> Assignment
Word for word, reproduce each entry.

── Given data

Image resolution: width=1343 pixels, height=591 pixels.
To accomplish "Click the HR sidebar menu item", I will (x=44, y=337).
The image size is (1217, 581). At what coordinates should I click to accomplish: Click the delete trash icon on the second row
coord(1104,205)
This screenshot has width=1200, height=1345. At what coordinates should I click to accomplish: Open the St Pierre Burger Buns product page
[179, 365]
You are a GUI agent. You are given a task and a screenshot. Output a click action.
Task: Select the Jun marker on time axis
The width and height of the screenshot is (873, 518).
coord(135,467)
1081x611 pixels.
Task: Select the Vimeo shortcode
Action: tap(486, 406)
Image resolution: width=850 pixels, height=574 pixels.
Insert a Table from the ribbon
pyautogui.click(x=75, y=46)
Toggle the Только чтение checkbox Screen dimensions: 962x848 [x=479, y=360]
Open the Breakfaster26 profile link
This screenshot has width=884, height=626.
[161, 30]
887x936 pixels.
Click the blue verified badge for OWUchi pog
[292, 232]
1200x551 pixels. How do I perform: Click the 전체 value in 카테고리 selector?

────

> The completed task
Image resolution: width=1343 pixels, height=591 pixels.
To accomplish "Click the HR sidebar menu item", I will (x=44, y=337).
The image size is (1217, 581). At what coordinates should I click to accomplish: Click the delete trash icon on the second row
coord(1104,205)
This screenshot has width=1200, height=1345. At what coordinates should I click to accomplish: Open the St Pierre Burger Buns product page
[179, 365]
You are a GUI agent. You are given a task and a screenshot. Output a click action.
Task: Select the Jun marker on time axis
The width and height of the screenshot is (873, 518).
coord(135,467)
1081x611 pixels.
Task: Select the Vimeo shortcode
Action: tap(486, 406)
Image resolution: width=850 pixels, height=574 pixels.
Insert a Table from the ribbon
pyautogui.click(x=75, y=46)
Toggle the Только чтение checkbox Screen dimensions: 962x848 [x=479, y=360]
Open the Breakfaster26 profile link
This screenshot has width=884, height=626.
[161, 30]
887x936 pixels.
Click the blue verified badge for OWUchi pog
[292, 232]
1200x551 pixels. How do I perform: Click the 전체 value in 카테고리 selector?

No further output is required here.